In contrast, the basic notion that brings us together, in opposition to the Nazis and independently of our differences, is the conviction that, while their violence and ideas deserve zero tolerance from us, they ought not be persecuted for their beliefs. And here is the rub: How to combine zero tolerane for the Nazis without criminalising their ideas and without prohibiting the participation of their disgusting party in the electoral process. 

Undoubtedly, this is not an easy task. Yet it is imperative that we try to bring it to fruition.

For if we do nothing, and merely continue, as a society, to tolerate the Golden Dawn’s poisonous, racist soup kitchens (the purpose of which is to eclude hungry migrants from them); their threats to those who do not bow their heads to them; their violence, etc. – we shall have a lot to answer for to future generations.

At the same time, if we hide behind a legal ban of Golden Dawn and condone the criminilsation of their ideas and political activism, we will have made a substantial gift to the Nazis – having had accepted, de facto, the idea that the majority has the right to suppress the ideas and legal political activism of those that the majority dislikes. 

The criminalisation of Nazi ideas and parties is, in the end, not only an ineffective way of fighting them but also an ideological defeat on the part of the democrats. It is the ‘easy solution’. And as is always the case, an ‘easy solution’ is never a real solution. 

What alternative do we have? We have the alternative, as a society, as neighbours, as citizens, to implement the principle of Zero Tolerance throughout the breadth and the width of our Land. 

I dream of a Greece in which, every time Golden Dawn thugs dare distribute their pamphlets, in some farmers’ market, at the motorway tolls, in schoolyards, thousands of Greeks gather to boo them, to challenge them. Without fear or passion. Determined peacefully to face down their violent tendencies and to shame them into submission.

I dream of a Parliament in which Zero Tolerance to the Nazi MPs is practised by all non-Nazi MPs, rightwing and leftwing, supporters of the government’s austerity package and its ardent opponents alike. Without any interest in playing strategeic games that allow the Nazis to divide us and therefore to rule in substantive ways.

Naturally, such a posture of Zero Tolerance for the Nazis requires hard work. It exposes us to danger, when we come face-to-face with lovers to brute force and naked violence. It demands of us that we become ‘inconvenienced’. 

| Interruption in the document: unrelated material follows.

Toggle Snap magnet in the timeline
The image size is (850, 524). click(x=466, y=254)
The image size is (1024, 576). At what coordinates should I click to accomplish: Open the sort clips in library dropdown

For these reasons, it is understandable that many prefer the ‘nationalisation’, the state solution, to the Nazi ‘problem’ – a legal ban of the Golden Dawn party. However, in this field of confict against genuine evil, there is no room for statist solutions. Humanity’s worst nightmare, Nazism that is, must be fought on the basis of private initiatives and spontaneous collective action by citizens who autonomously, but also cooperatively, choose to erect a Wall of Intolerance to the Nazis – without resorting to the ‘easy’ solution of asking the state to kill this particular serpent.